*TEXT SEGMENT:*
▼▼▼

The former disc jockey ordered to pay Taylor Swift after a sexual assault lawsuit included a parting shot when he finally settled up.

David Mueller was ordered to pay Swift a symbolic settlement of one dollar in August after a jury found that he had groped her during a meet and greet at her concert in Denver in 2013. When Swift was included as one of the Silence Breakers in Time magazine's Person of the Year issue on Wednesday (Dec. 6) she said Mueller had yet to make good on that settlement. The Associated Press reports that Mueller has provided them with a letter to prove he sent the payment on Nov. 28, but in what he calls a "final jab" at the singer, he paid her with a Sacagawea coin.

The former disc jockey lost his job after station management learned of the groping allegations, and he sued Swift, claiming she had interfered with his employment. She countersued, and in a series of rulings, judges systematically threw out Mueller's various claims, with a jury ultimately ruling in Swift's favor on the merits of her countersuit. Mueller continues to deny that he groped Swift.

Swift put aside her characteristically demure public persona when she took the stand to provide explosive testimony in open court, letting loose on Mueller and his lawyers in no uncertain terms after enduring days of her team and even her mother being badgered on the witness stand.

See the Best of Taylor Swift's Groping Trial Testimony

"My mom was so upset after her cross-examination, she was physically too ill to come to court the day I was on the stand. I was angry," Swift admits to Time. "In that moment, I decided to forego any courtroom formalities and just answer the questions the way it happened. This man hadn’t considered any formalities when he assaulted me, and his lawyer didn’t hold back on my mom — why should I be polite? I’m told it was the most amount of times the word 'ass' has ever been said in Colorado Federal Court."

Time included Swift as one of the Silence Breakers for her bravery in helping to shine a light on the topic of sexual assault, and in the months since then, the #MeToo movement has taken down a number of powerful men in the entertainment business and politics. Swift says she felt it was important for her to come forward to help prevent similar things from happening to younger people in less position to defend themselves.

"I was headlining a major arena tour and there were a number of people in the room that saw this plus a photo of it happening," she points out. "I figured that if he would be brazen enough to assault me under these risky circumstances and high stakes, imagine what he might do to a vulnerable, young artist if given the chance."

▲▲▲

*GIVEN RECORDS:*
▼▼▼

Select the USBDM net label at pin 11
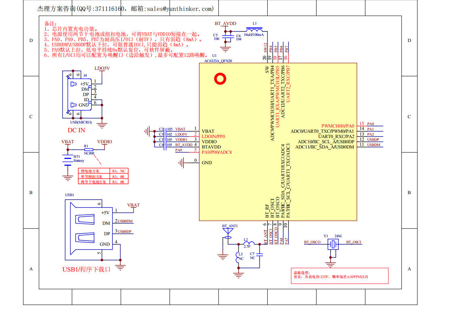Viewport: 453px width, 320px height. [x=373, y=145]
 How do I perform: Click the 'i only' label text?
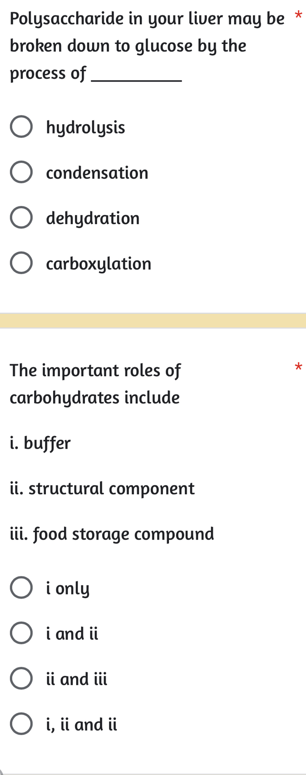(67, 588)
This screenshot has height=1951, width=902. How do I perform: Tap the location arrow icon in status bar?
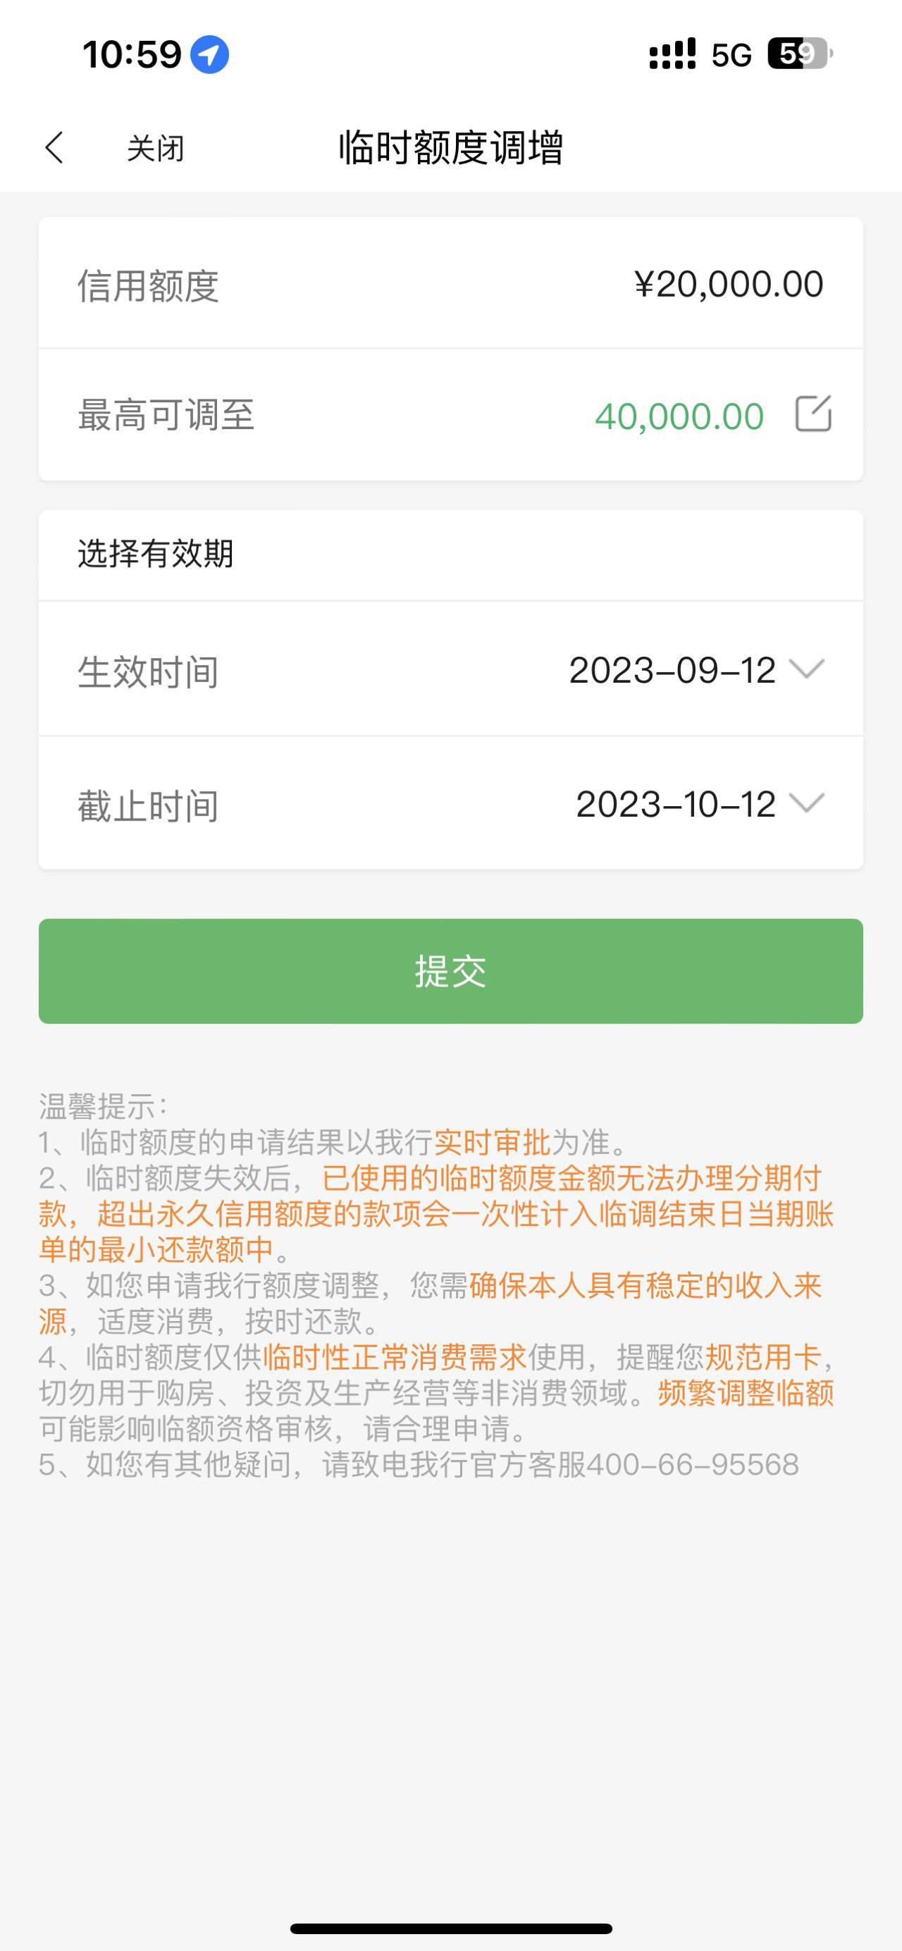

▲▲▲

*ACTIONS TO TAKE:*
#1 List every month, year, or calendar date named in the Taylor Swift lawsuit article.
#2 Output the part of the Taylor Swift lawsuit article starting with "The former disc jockey lost" and going on through "he groped Swift.".

*LIST OF ANSWERS:*
#1
- August
- 2013
- Dec. 6
- Nov. 28

#2
The former disc jockey lost his job after station management learned of the groping allegations, and he sued Swift, claiming she had interfered with his employment. She countersued, and in a series of rulings, judges systematically threw out Mueller's various claims, with a jury ultimately ruling in Swift's favor on the merits of her countersuit. Mueller continues to deny that he groped Swift.